Extract each line of the items below that contains the word "checkbox".

** Start of PROVIDED INFORMATION **

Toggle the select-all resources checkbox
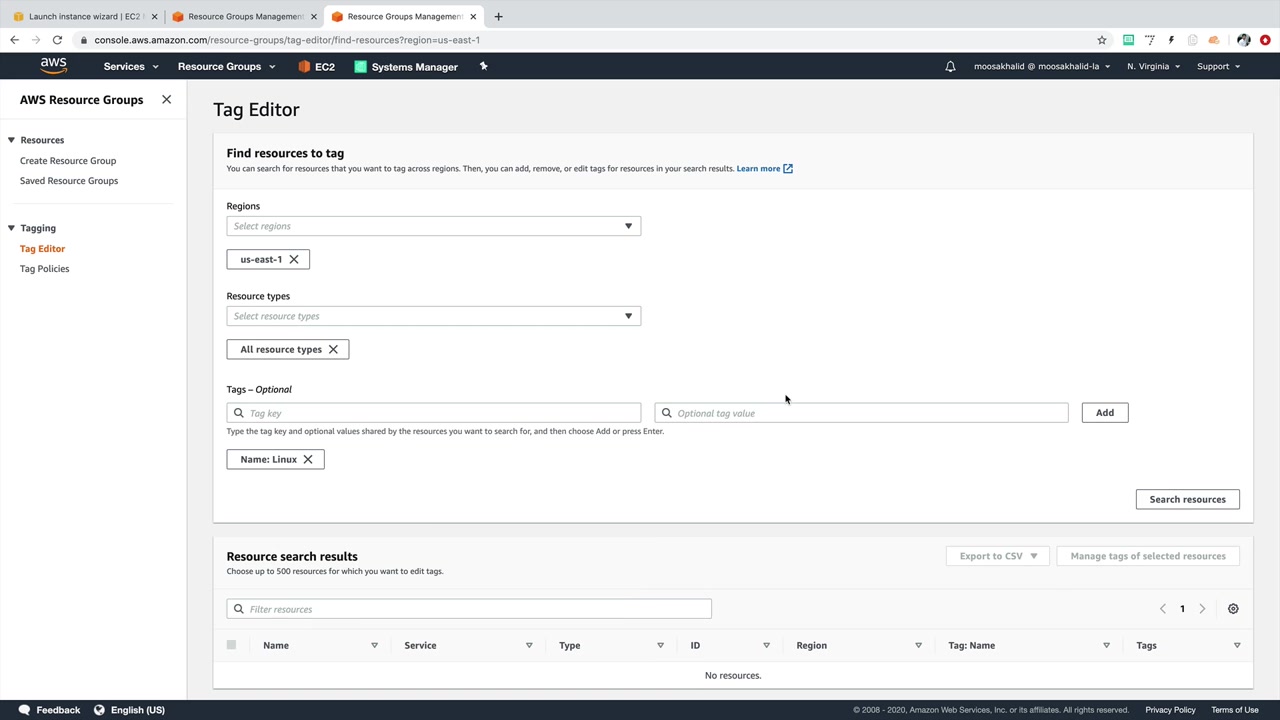This screenshot has height=720, width=1280. [x=231, y=645]
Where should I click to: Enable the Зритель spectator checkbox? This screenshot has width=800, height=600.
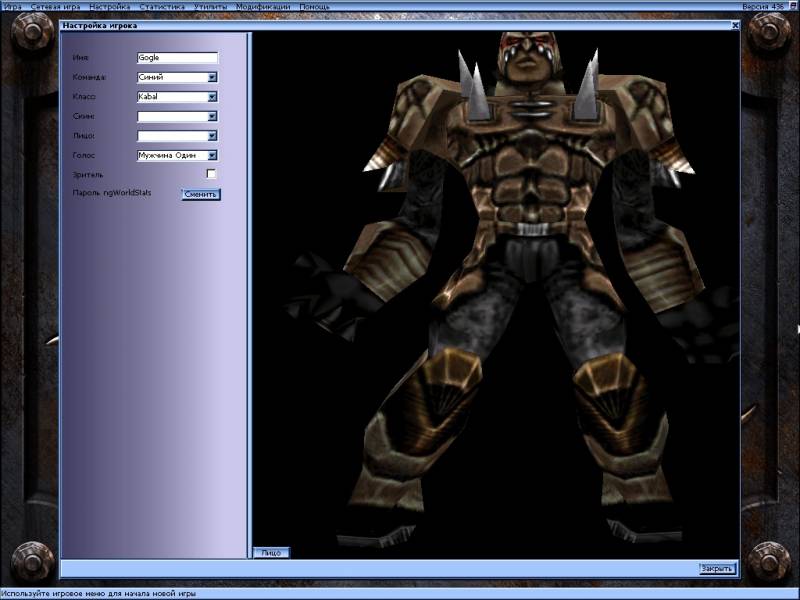click(x=211, y=174)
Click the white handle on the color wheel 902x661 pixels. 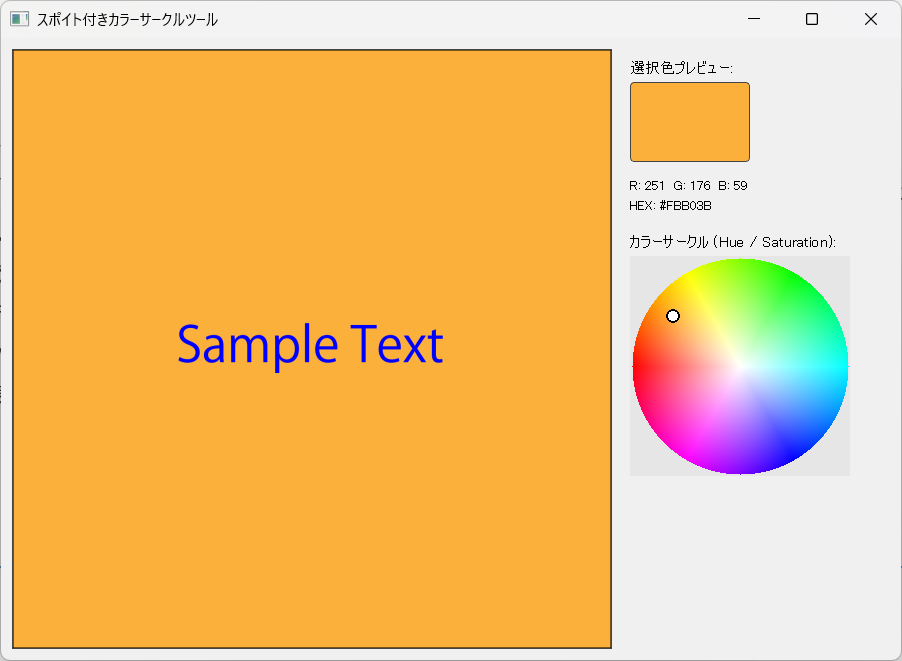[673, 316]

** End of PROVIDED INFORMATION **

COMPLETE OUTPUT =>
Toggle the select-all resources checkbox
Where should I click to: Enable the Зритель spectator checkbox? This screenshot has width=800, height=600.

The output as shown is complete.